(Records for this exercise)

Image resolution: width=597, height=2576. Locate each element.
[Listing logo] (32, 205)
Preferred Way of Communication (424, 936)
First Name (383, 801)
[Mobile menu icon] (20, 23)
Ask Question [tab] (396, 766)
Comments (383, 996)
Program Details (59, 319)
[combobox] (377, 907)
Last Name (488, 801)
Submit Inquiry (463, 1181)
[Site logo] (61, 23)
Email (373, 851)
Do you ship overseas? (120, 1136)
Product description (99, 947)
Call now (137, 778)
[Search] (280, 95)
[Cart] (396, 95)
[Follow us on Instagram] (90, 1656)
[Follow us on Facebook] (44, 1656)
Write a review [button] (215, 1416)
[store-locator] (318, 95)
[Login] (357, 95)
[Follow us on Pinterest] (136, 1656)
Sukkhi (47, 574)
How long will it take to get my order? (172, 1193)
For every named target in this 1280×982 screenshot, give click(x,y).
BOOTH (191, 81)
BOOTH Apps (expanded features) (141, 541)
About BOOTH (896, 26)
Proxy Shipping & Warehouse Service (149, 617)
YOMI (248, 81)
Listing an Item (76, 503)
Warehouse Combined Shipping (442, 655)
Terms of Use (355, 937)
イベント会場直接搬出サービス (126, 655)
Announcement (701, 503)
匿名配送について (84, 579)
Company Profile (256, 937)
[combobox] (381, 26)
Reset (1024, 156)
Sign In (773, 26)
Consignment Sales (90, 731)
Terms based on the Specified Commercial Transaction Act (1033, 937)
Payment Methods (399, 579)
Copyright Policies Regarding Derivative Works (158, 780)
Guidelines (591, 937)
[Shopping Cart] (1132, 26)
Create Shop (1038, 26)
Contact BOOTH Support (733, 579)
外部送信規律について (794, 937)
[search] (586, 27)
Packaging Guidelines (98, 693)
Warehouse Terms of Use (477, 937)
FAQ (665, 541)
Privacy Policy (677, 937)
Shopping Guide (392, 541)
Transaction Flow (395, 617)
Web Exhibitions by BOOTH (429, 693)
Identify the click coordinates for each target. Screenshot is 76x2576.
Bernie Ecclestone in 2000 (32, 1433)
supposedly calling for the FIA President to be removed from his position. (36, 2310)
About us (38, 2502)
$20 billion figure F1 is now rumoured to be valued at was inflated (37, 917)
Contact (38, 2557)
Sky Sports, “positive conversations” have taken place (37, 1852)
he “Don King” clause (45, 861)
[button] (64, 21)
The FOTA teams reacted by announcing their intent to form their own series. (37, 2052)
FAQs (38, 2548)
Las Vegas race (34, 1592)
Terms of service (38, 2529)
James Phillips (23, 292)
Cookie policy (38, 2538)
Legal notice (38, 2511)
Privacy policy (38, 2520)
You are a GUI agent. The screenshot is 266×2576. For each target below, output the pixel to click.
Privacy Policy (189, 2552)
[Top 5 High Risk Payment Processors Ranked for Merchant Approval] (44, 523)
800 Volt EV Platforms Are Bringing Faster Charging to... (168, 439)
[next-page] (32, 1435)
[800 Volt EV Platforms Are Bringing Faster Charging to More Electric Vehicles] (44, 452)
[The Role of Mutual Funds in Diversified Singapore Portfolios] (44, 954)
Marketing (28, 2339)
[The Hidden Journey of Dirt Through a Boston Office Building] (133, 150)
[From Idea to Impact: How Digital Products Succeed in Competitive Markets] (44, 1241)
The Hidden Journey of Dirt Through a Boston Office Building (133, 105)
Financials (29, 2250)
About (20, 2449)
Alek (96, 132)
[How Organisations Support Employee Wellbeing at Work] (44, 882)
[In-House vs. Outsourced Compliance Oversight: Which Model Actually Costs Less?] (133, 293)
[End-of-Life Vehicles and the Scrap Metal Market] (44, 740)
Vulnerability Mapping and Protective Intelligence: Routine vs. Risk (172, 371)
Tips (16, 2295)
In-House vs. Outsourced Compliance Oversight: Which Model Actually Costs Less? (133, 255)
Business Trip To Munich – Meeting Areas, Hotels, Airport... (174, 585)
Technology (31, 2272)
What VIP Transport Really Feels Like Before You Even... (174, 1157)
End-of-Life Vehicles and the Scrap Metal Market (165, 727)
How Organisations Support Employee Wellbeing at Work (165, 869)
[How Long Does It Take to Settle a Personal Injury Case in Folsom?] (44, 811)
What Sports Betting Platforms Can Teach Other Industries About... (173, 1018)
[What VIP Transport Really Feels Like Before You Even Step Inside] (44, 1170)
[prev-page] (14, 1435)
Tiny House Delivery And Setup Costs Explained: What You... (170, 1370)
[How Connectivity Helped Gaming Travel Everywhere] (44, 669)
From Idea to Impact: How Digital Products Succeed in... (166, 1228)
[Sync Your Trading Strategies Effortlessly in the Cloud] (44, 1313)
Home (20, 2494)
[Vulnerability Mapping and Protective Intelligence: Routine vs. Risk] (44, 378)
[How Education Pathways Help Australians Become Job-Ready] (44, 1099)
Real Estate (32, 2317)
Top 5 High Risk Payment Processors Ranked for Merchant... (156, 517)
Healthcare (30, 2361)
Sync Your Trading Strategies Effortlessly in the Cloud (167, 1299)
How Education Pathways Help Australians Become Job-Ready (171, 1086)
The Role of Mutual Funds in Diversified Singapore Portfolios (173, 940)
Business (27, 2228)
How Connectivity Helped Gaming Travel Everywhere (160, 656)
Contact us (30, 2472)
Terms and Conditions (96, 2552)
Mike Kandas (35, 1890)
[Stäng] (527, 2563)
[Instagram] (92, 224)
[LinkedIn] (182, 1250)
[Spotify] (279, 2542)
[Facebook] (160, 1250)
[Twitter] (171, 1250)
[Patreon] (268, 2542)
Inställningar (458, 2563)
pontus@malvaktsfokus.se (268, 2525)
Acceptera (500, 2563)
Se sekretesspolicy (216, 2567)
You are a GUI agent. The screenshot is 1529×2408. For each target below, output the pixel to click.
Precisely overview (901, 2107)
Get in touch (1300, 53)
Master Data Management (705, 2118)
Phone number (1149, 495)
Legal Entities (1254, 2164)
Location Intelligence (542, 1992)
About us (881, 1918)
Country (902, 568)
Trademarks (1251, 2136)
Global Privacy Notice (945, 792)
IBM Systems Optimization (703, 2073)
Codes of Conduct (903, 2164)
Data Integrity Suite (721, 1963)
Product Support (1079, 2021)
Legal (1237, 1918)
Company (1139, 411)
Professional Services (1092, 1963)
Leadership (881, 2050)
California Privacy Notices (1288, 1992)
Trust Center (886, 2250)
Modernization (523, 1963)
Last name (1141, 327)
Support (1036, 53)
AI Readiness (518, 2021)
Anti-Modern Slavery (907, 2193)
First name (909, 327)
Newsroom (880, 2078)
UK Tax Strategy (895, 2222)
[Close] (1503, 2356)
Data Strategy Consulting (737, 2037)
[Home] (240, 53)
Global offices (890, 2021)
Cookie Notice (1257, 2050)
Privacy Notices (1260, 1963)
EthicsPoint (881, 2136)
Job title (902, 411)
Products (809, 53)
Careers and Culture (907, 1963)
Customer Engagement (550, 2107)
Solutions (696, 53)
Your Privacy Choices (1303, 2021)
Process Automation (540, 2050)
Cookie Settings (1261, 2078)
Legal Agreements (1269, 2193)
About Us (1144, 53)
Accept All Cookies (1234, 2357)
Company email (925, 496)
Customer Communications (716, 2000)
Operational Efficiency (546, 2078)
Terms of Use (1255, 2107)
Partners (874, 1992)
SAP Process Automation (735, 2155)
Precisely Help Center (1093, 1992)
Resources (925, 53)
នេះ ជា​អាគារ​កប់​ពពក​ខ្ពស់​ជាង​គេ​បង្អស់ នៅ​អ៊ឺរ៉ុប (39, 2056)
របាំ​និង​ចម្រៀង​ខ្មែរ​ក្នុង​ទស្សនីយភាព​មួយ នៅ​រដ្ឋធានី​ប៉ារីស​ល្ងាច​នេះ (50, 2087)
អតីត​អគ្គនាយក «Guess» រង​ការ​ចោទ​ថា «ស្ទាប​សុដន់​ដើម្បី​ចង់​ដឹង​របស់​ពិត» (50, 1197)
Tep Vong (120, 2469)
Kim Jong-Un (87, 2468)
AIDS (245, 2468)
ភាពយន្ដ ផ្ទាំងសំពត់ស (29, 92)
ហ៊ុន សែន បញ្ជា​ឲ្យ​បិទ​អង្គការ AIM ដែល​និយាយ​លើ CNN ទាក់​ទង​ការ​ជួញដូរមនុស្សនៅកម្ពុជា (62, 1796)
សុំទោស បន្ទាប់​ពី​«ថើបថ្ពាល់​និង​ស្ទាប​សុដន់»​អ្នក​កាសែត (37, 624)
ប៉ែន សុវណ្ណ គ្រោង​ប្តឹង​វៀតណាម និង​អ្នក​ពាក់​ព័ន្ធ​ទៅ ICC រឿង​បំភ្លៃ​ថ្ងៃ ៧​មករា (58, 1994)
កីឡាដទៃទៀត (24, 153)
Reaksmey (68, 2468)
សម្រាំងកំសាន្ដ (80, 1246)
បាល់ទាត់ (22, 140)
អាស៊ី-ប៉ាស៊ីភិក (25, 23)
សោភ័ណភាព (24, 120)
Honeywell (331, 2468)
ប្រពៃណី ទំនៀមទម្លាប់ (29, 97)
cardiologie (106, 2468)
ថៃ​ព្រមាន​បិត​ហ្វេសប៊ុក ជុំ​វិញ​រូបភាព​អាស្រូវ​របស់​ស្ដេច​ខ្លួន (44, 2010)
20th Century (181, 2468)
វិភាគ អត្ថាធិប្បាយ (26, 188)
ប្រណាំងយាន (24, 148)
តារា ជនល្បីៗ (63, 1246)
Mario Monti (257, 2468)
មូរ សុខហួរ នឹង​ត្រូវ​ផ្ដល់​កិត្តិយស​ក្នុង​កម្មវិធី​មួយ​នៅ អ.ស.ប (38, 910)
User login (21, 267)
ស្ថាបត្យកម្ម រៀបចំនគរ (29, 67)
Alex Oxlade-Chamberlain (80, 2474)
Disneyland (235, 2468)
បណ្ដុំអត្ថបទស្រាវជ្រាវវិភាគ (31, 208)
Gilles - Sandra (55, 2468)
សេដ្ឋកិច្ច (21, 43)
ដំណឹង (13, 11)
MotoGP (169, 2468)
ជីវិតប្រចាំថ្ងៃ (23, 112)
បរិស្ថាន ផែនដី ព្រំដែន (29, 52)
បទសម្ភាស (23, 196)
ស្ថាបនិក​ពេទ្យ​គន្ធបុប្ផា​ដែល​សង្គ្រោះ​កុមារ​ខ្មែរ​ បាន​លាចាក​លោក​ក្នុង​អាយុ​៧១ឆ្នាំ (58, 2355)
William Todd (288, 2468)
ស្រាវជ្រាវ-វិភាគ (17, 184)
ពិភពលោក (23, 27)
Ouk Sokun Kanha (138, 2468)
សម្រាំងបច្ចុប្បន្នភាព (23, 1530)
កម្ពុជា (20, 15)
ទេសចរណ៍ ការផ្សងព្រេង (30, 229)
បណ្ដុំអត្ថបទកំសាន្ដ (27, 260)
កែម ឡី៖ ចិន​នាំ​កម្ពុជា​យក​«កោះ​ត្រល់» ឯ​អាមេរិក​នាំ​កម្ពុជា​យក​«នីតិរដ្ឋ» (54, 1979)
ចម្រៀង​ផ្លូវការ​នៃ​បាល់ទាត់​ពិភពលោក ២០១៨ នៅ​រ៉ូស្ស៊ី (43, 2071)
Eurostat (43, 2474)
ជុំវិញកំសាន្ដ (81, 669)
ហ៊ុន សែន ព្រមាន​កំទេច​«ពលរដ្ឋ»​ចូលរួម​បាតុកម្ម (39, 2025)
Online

(End Records for this exercise)

**Problem:**
Up to and including the line that contains "Do you ship overseas? (120, 1136)", restate word for word every line of the entries, starting from the first.

**Exercise output:**
Image resolution: width=597, height=2576. Locate each element.
[Listing logo] (32, 205)
Preferred Way of Communication (424, 936)
First Name (383, 801)
[Mobile menu icon] (20, 23)
Ask Question [tab] (396, 766)
Comments (383, 996)
Program Details (59, 319)
[combobox] (377, 907)
Last Name (488, 801)
Submit Inquiry (463, 1181)
[Site logo] (61, 23)
Email (373, 851)
Do you ship overseas? (120, 1136)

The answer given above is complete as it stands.